State Engineer Tracy Taylor will have final say over how much groundwater the authority should be allowed to pump from the three valleys, which lie in a north-south line bracketed by U.S. Highway 93 and state Route 318.

Taylor will convene a hearing in Carson City on Feb. 4 to review the authority’s applications. A ruling will follow sometime after the public comment period closes on Feb. 29.

Last spring, Taylor granted the authority permission to eventually pump nearly 20 billion gallons a year from Spring Valley in White Pine County, about 250 miles north of Las Vegas.

In September 2006, mere hours before the hearing on its Spring Valley applications, the authority reached an agreement with federal agencies similar to the one struck this week.

Authority spokesman J.C. Davis said more deals like this will be sought as Southern Nevada’s wholesale water supplier pushes ahead with its plans to build a massive well and pipeline network — at a cost of well over $2 billion — to supply growth in the Las Vegas Valley.

Outspoken pipeline opponent Bob Fulkerson was disheartened by the news.

“We’re profoundly disappointed that these federal agencies have decided to put politics over science,” said Fulkerson, who is executive director of the Progressive Leadership Alliance of Nevada.

“They were under tremendous political pressure to roll over … and that’s what has happened.”

Federal officials don’t see it that way at all.

“We don’t view it as rolling over. The way I characterize it is working with the water authority outside the state engineer’s process,” said Bob Williams, field supervisor for the Fish and Wildlife Service in Nevada.

“This is our assurance upfront that if we see any impacts, immediate action will be taken.”

Williams said the protections are particularly important for the Pahranagat Valley National Wildlife Refuge, a water-filled valley that serves as prime nesting habitat for the endangered Southwest willow flycatcher. The refuge along U.S. Highway 93 in Lincoln County is one valley removed from the three watersheds being targeted by the water authority.

For its part, the authority agreed to fund the construction of four monitoring wells and eight new spring monitoring sites in the area.

Davis said those wells and monitoring sites will serve as an early warning system for the springs and seeps that could be impacted by the authority’s project.

The authority also has agreed to draft an operation plan before any pumping begins, to define specific mitigation measures and the conditions under which they would occur.

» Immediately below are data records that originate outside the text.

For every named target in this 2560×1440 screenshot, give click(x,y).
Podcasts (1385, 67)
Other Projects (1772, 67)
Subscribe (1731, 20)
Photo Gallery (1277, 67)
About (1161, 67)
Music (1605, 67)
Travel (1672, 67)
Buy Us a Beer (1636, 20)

“Monitoring alone isn’t enough. You have to be willing to take preventative measures if the groundwater tables change as a result of your pumping,” Davis said.

That drew a skeptical response from Fulkerson, who said the agreement has “holes so big you can drive an 84-inch pipeline through them.”

If springs start to run dry, the water authority will simply blame it on something other than its groundwater pumping, he said.

But Davis said hydrology doesn’t work like that. If there are impacts from pumping, they will appear first at the source and move outward from there.

The National Park Service, U.S. Fish and Wildlife Service, Bureau of Land Management and Bureau of Indian Affairs all signed on to the agreement with the water authority.

With protests from those agencies now settled, Davis predicted the Feb. 4 state hearing could end as much as a week early.

The only remaining protesters are conservationists, farmers and ranchers who warn that the water grab could devastate the environment and the economy of rural Nevada.